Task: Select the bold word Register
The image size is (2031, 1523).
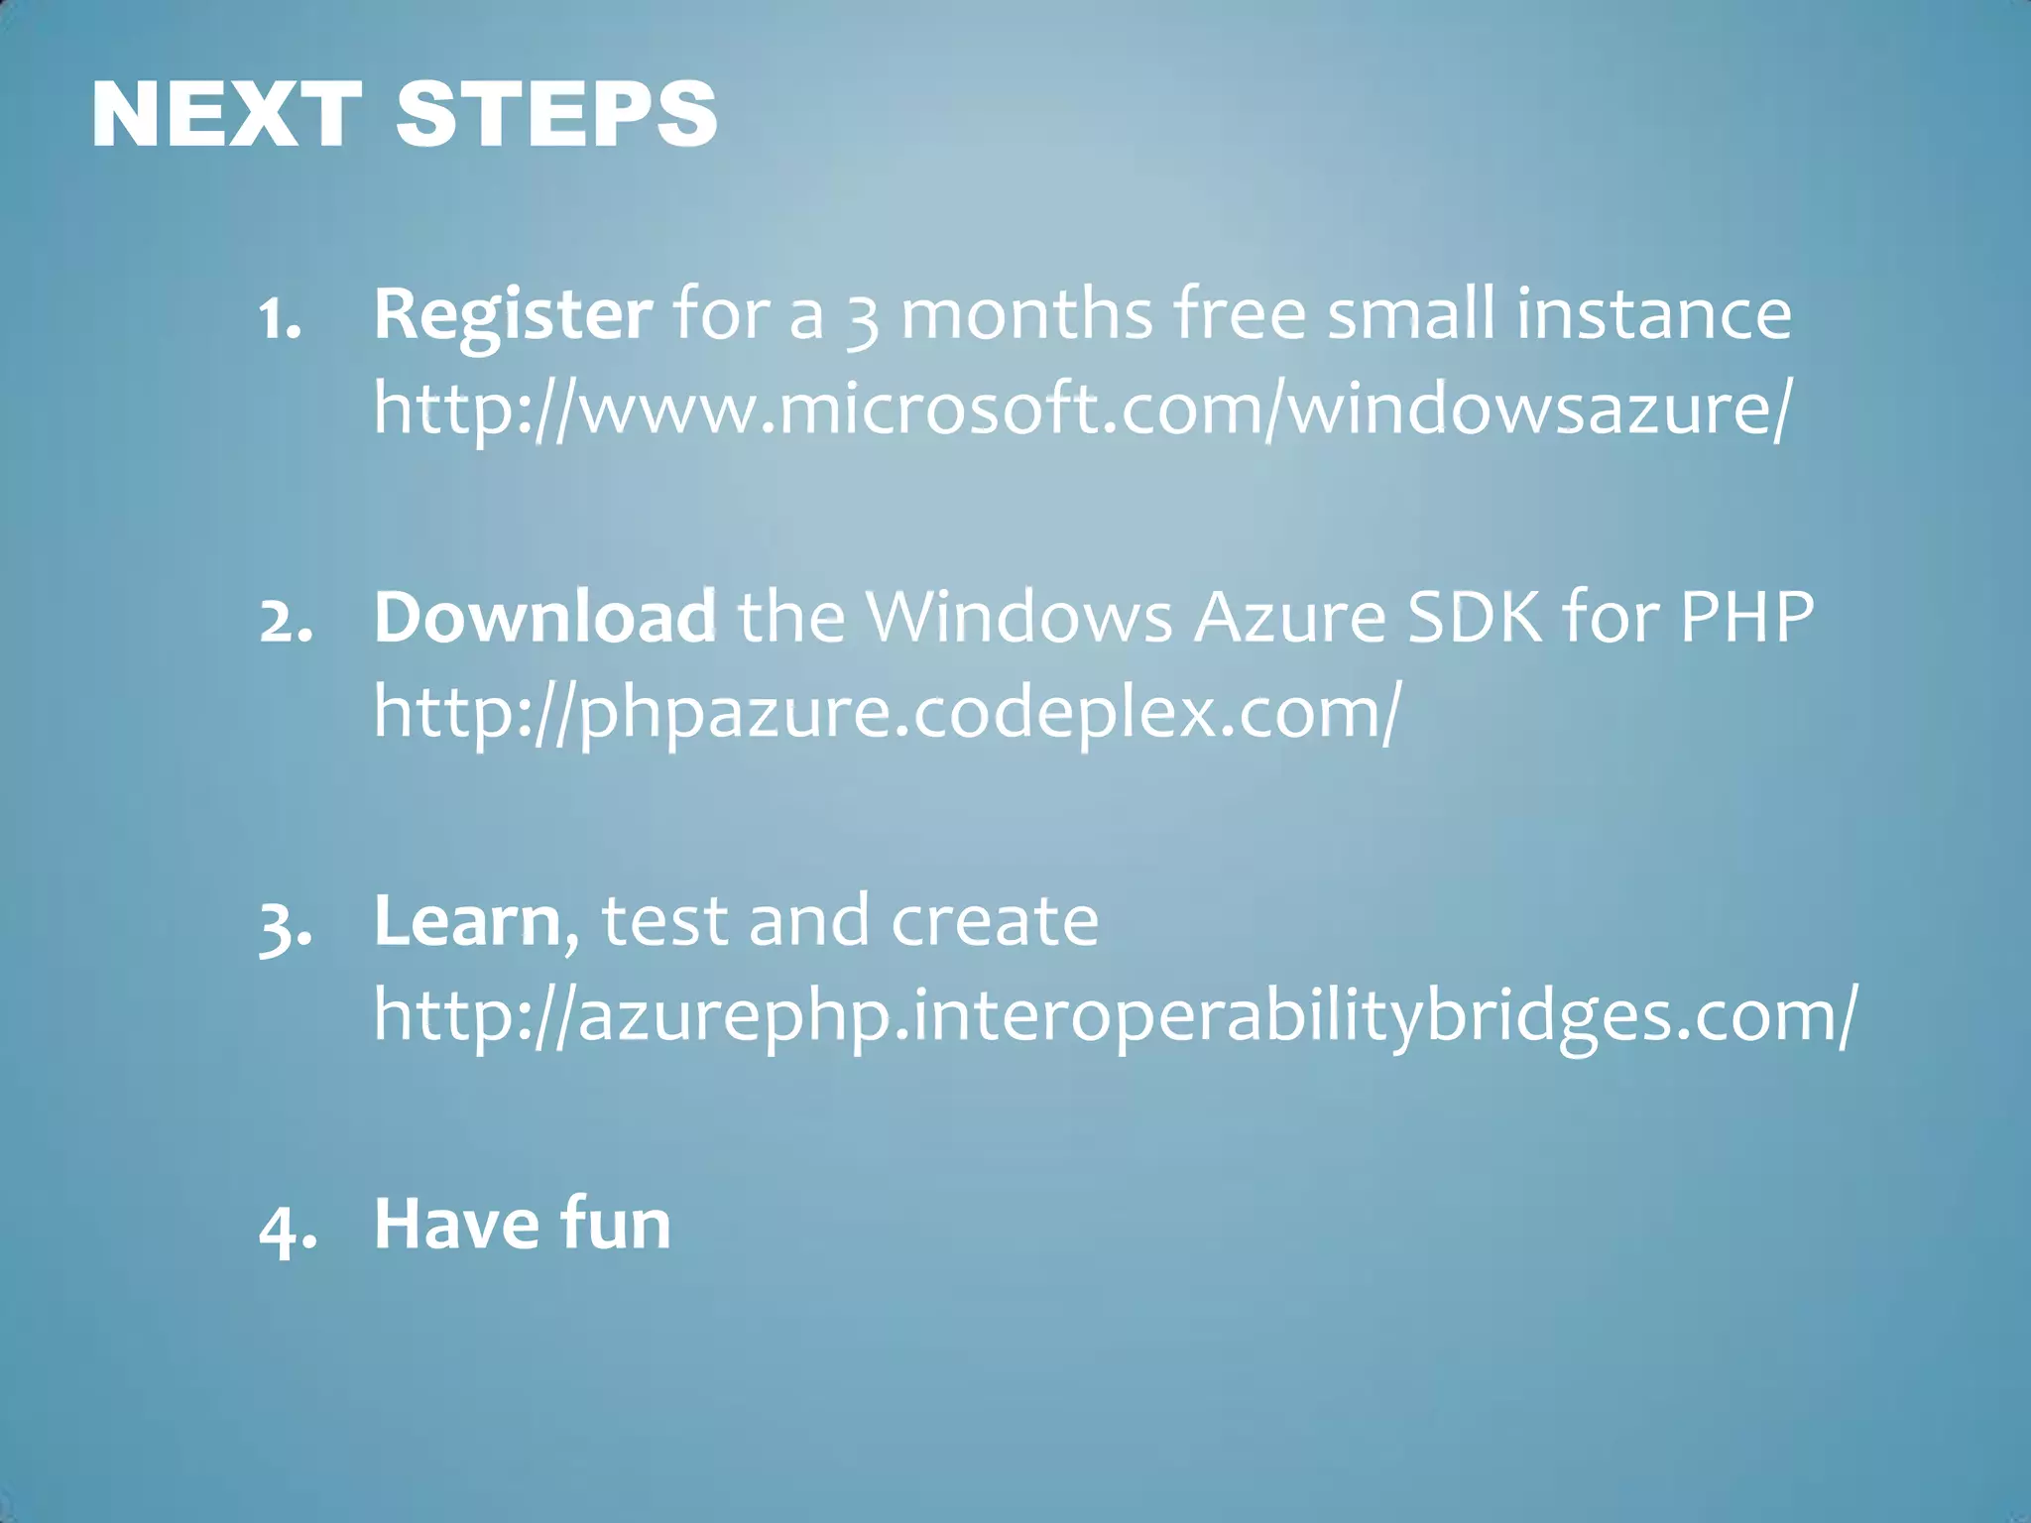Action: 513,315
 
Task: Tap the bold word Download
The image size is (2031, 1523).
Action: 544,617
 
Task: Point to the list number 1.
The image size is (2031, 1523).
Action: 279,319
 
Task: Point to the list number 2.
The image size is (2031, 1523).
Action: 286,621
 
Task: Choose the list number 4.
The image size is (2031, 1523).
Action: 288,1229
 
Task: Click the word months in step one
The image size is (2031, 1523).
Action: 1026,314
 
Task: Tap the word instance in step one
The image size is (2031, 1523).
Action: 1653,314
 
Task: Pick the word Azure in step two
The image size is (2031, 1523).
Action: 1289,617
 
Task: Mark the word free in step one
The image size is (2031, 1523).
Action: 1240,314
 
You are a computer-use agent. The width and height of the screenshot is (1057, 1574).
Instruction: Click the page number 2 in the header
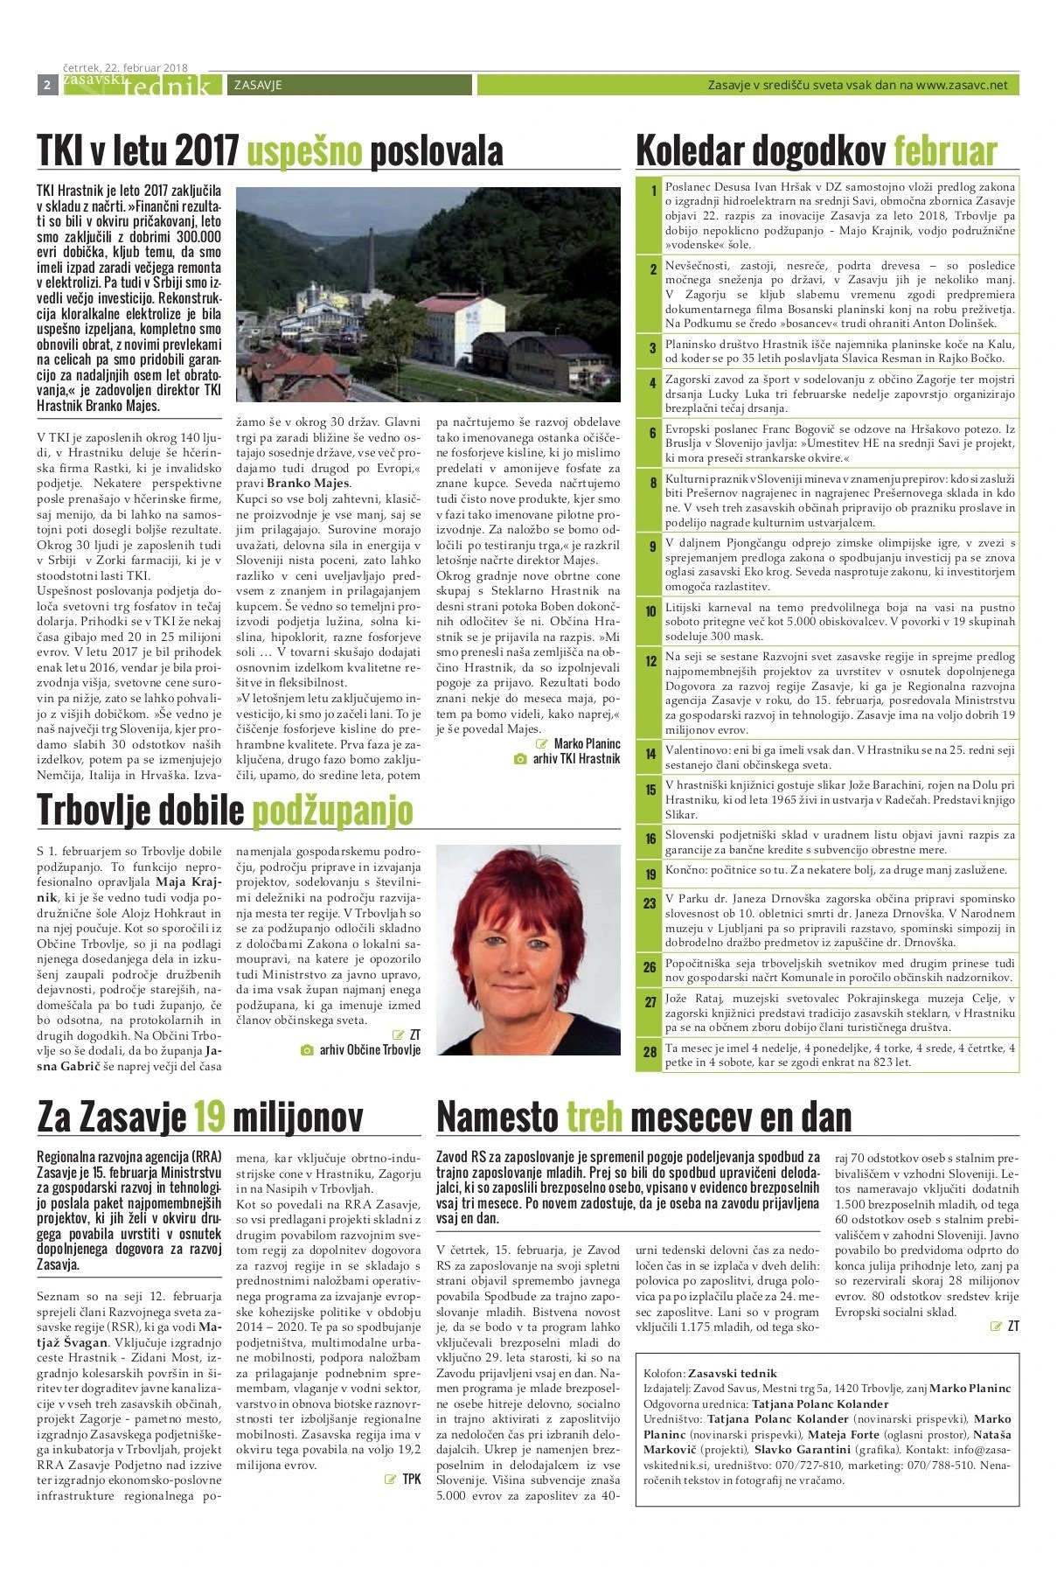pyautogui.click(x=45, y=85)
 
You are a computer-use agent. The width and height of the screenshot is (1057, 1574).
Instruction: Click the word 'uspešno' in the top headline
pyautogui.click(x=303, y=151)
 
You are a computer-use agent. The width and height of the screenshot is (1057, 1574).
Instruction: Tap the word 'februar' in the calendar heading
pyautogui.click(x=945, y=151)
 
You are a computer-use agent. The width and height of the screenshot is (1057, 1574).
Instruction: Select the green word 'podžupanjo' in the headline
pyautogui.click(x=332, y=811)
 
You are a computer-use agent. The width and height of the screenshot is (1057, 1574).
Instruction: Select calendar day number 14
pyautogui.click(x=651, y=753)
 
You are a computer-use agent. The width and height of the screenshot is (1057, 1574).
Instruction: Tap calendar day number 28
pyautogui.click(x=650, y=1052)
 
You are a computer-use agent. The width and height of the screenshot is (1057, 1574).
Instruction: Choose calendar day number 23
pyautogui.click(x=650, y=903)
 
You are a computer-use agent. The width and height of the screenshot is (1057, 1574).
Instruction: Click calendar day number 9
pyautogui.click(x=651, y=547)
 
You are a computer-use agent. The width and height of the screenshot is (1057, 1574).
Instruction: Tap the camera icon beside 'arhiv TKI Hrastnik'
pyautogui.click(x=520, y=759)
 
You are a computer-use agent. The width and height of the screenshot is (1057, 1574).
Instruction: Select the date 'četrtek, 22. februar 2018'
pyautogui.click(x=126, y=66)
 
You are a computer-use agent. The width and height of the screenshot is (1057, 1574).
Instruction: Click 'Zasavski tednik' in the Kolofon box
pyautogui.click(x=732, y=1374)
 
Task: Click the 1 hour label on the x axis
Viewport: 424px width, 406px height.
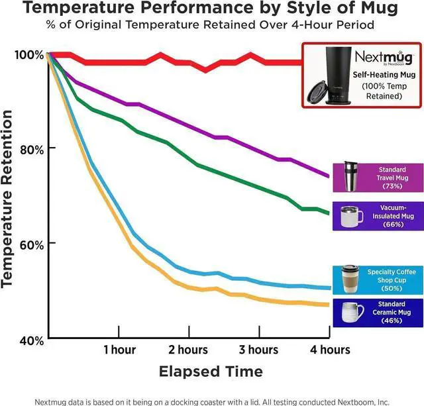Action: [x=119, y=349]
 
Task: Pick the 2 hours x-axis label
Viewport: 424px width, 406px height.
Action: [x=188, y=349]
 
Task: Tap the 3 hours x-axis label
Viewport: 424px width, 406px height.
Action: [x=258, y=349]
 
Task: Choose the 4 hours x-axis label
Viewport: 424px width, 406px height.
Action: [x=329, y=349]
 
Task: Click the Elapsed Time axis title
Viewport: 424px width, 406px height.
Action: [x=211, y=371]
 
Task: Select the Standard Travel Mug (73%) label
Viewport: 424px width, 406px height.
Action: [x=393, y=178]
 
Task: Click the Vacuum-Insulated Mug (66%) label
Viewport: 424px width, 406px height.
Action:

☆ ☆ ☆

● Aim of the task
Lay out every line of the records above as a JSON list of strings, one string per line, with blank lines skipped. Leave the pictures out of the list.

● Answer to this problem
[
  "Task: Select the bold word Register",
  "The image size is (2031, 1523).",
  "Action: 513,315",
  "Task: Tap the bold word Download",
  "The image size is (2031, 1523).",
  "Action: 544,617",
  "Task: Point to the list number 1.",
  "The image size is (2031, 1523).",
  "Action: 279,319",
  "Task: Point to the list number 2.",
  "The image size is (2031, 1523).",
  "Action: 286,621",
  "Task: Choose the list number 4.",
  "The image size is (2031, 1523).",
  "Action: 288,1229",
  "Task: Click the word months in step one",
  "The image size is (2031, 1523).",
  "Action: 1026,314",
  "Task: Tap the word instance in step one",
  "The image size is (2031, 1523).",
  "Action: 1653,314",
  "Task: Pick the word Azure in step two",
  "The image size is (2031, 1523).",
  "Action: 1289,617",
  "Task: Mark the word free in step one",
  "The image size is (2031, 1523).",
  "Action: 1240,314",
  "You are a computer-use agent. The width and height of the screenshot is (1057, 1574).",
  "Instruction: Click the page number 2 in the header",
  "pyautogui.click(x=45, y=85)",
  "You are a computer-use agent. The width and height of the screenshot is (1057, 1574).",
  "Instruction: Click the word 'uspešno' in the top headline",
  "pyautogui.click(x=303, y=151)",
  "You are a computer-use agent. The width and height of the screenshot is (1057, 1574).",
  "Instruction: Tap the word 'februar' in the calendar heading",
  "pyautogui.click(x=945, y=151)",
  "You are a computer-use agent. The width and height of the screenshot is (1057, 1574).",
  "Instruction: Select the green word 'podžupanjo' in the headline",
  "pyautogui.click(x=332, y=811)",
  "You are a computer-use agent. The width and height of the screenshot is (1057, 1574).",
  "Instruction: Select calendar day number 14",
  "pyautogui.click(x=651, y=753)",
  "You are a computer-use agent. The width and height of the screenshot is (1057, 1574).",
  "Instruction: Tap calendar day number 28",
  "pyautogui.click(x=650, y=1052)",
  "You are a computer-use agent. The width and height of the screenshot is (1057, 1574).",
  "Instruction: Choose calendar day number 23",
  "pyautogui.click(x=650, y=903)",
  "You are a computer-use agent. The width and height of the screenshot is (1057, 1574).",
  "Instruction: Click calendar day number 9",
  "pyautogui.click(x=651, y=547)",
  "You are a computer-use agent. The width and height of the screenshot is (1057, 1574).",
  "Instruction: Tap the camera icon beside 'arhiv TKI Hrastnik'",
  "pyautogui.click(x=520, y=759)",
  "You are a computer-use agent. The width and height of the screenshot is (1057, 1574).",
  "Instruction: Select the date 'četrtek, 22. februar 2018'",
  "pyautogui.click(x=126, y=66)",
  "You are a computer-use agent. The width and height of the screenshot is (1057, 1574).",
  "Instruction: Click 'Zasavski tednik' in the Kolofon box",
  "pyautogui.click(x=732, y=1374)",
  "Task: Click the 1 hour label on the x axis",
  "Viewport: 424px width, 406px height.",
  "Action: [x=119, y=349]",
  "Task: Pick the 2 hours x-axis label",
  "Viewport: 424px width, 406px height.",
  "Action: [x=188, y=349]",
  "Task: Tap the 3 hours x-axis label",
  "Viewport: 424px width, 406px height.",
  "Action: [x=258, y=349]",
  "Task: Choose the 4 hours x-axis label",
  "Viewport: 424px width, 406px height.",
  "Action: [x=329, y=349]",
  "Task: Click the Elapsed Time axis title",
  "Viewport: 424px width, 406px height.",
  "Action: [x=211, y=371]",
  "Task: Select the Standard Travel Mug (73%) label",
  "Viewport: 424px width, 406px height.",
  "Action: [x=393, y=178]",
  "Task: Click the Vacuum-Insulated Mug (66%) label",
  "Viewport: 424px width, 406px height.",
  "Action:"
]